Une prof algérienne, la cinquantaine dépassée, longs cheveux qui descendaient jusqu'au genou, venait de débarquer à l’Ile-Saint-Denis pour proposer ses services aux parents maghrébins de la commune qui avaient tout de suite accepté son offre, sans même prendre le temps de jeter un œil sur le CV de l’enseignante.
Elle avait juste dit qu'elle était mandatée par le consulat algérien, qu’elle avait été prof dans un lycée en Algérie dans sa jeunesse, ce qui la rendait crédible au plus haut point, tellement les « enfants de là-bas » étaient des durs à cuire. Si elle avait réussi à se faire respecter au « bled », elle n'aurait aucun mal avec les enfants d'immigrés, avec lesquels beaucoup de ces papas avaient du mal. L'air de la France les rendait fous, disaient-ils.
Ce n'était ni l'école française, ni ces profs de l'éducation nationale, minés par la "Culpabilité" de la guerre d'Algérie et de la colonisation, et qui essayaient toujours de trouver des excuses aux comportements inadmissibles de leurs progénitures, qui allaient redresser leurs mômes. Non, ce que les "enfants d'ici" avaient besoin, c'était d'un bon professeur à l'ancienne, c'est à dire coups et blessures inclus. Un professeur algérien original. Un vrai de vrai.

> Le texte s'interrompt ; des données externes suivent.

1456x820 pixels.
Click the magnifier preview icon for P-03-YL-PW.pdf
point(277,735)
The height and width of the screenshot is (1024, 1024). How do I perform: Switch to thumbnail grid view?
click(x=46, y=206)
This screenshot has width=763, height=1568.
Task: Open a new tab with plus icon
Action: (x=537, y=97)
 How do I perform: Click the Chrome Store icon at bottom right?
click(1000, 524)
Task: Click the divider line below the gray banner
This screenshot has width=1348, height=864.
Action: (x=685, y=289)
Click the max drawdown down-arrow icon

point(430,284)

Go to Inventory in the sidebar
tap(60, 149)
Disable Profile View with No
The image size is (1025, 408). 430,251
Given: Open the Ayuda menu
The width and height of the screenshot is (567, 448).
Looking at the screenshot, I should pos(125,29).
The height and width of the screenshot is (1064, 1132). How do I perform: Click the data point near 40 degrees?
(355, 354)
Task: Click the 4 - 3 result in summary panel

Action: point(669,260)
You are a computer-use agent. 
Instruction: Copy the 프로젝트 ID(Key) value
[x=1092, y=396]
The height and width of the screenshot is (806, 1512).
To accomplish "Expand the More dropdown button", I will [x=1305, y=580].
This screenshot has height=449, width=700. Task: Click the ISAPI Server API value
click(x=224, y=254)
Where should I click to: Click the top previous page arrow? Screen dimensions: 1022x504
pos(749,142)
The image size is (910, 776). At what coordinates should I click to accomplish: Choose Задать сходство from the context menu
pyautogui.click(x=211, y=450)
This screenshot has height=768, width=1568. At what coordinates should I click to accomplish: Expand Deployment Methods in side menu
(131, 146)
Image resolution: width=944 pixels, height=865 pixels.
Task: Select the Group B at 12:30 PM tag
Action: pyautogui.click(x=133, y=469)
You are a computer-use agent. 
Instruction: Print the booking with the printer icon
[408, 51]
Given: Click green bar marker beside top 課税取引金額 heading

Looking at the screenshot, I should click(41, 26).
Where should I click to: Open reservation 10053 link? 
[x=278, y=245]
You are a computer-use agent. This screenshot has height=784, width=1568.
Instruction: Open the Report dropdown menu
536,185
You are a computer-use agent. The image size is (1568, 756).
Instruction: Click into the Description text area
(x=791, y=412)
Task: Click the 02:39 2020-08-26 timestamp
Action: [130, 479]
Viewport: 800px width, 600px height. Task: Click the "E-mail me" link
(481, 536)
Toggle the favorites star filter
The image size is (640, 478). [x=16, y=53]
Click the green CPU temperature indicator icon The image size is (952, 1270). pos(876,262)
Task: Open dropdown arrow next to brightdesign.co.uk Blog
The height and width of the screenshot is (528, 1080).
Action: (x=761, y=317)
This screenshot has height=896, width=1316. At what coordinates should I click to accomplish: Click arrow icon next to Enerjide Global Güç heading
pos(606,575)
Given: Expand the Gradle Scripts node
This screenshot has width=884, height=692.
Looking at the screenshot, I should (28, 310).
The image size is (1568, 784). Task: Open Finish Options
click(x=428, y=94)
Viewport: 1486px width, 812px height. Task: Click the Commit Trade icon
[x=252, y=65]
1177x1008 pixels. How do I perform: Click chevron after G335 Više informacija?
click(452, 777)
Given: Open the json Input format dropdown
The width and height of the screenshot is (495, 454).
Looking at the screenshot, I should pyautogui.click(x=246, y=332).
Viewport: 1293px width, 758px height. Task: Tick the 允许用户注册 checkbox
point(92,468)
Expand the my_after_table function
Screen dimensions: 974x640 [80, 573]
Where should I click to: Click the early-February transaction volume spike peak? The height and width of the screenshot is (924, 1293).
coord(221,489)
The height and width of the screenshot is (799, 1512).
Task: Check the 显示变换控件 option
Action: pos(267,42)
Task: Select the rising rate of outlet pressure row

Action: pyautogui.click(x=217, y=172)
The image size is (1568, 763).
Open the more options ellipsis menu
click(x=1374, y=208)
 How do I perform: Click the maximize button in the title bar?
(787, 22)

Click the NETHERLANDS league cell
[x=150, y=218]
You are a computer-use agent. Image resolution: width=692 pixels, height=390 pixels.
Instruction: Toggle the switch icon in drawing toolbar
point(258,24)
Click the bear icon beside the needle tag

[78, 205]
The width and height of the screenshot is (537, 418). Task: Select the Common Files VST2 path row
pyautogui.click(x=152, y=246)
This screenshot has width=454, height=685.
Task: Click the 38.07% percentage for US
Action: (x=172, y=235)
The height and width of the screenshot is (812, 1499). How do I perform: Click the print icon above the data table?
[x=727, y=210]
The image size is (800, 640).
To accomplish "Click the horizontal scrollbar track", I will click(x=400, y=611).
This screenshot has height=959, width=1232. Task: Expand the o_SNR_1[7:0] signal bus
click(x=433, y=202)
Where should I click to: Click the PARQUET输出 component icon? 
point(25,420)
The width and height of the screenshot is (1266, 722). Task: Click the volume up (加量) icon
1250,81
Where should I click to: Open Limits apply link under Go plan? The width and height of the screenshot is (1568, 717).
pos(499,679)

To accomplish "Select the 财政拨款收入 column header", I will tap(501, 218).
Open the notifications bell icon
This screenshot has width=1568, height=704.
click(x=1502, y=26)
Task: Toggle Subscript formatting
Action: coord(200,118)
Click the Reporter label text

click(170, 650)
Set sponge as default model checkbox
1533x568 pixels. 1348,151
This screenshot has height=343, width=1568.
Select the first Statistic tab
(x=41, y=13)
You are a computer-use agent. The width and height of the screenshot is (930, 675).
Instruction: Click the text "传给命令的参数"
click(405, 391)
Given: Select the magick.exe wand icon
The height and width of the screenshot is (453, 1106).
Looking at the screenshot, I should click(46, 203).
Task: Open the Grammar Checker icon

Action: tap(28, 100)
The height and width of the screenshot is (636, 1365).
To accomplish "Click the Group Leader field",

Les darons rebeus n'avaient évidement pas hésité une seconde à accepter l'offre en apprenant qu'ils ne débourseraient pas un franc: c'était le consulat algérien qui régalait. Régulièrement critiquées, coupables de délaisser « leur immigration », ce qui était vécu comme une terrible injustice, tant ses membres étaient restés fidèles à ce pays qu'ils aimaient tant et qu'ils avaient quitté la larme à l'œil, en offrant la gratuité des cours d'arabe, les autorités algériennes, se rachetaient un peu aux yeux de tous ces expatriés.
Ne restaient plus qu’aux familles à acheter les bouquins. Maman avait été missionnée pour trouver les fameux livres, ce qui l'emmerdait royalement. Elle s'était donc arrêtée un vendredi matin, jour de marché, à une librairie de Saint-Denis, la première et la dernière fois de sa vie qu'elle pénétrait dans un tel lieu.
Maman avait alors tendu à la dame au comptoir, une femme d'origine maghrébine, un bout de papier, que la libraire avait à peine regardé, comme si elle savait déjà de quels livres il s'agissait. Elle était revenue une minute plus tard, munie de trois bouquins qu'elle avait foutu brutalement dans un sac plastique.
«Vous aussi !», avait-elle alors lancé à ma mère. Oui, elle aussi allait envoyer ses mômes à l'école arabe. Maman lui avait répondu par un haussement d'épaules, un signe pour montrer sa perplexité quant à cette initiative.
Ma mère s’était tout de suite demandée si l'apprentissage de l'arabe était une priorité pour l'avenir de ses enfants. Elle s'inquiétait avant tout de leurs résultats scolaires, et si elle avait eu les moyens, elle leur aurait offert plutôt des cours de français ou de mathématiques. Et puis, « même en Algérie, personne ne parle l'arabe littéraire », avait-elle raillé.
« L'Algérie n'est pas la Syrie ou l'Irak, nous ne sommes pas des Arabes, mais des Maghrébins. Ils devraient plutôt leur apprendre à parler comme les gens de la rue: au moins, ils pourraient se faire comprendre au bled. Pourquoi pas leur donner des cours d’arabe dialectal ?», avait-elle dit à mon père, obtenant en retour une fin de non recevoir.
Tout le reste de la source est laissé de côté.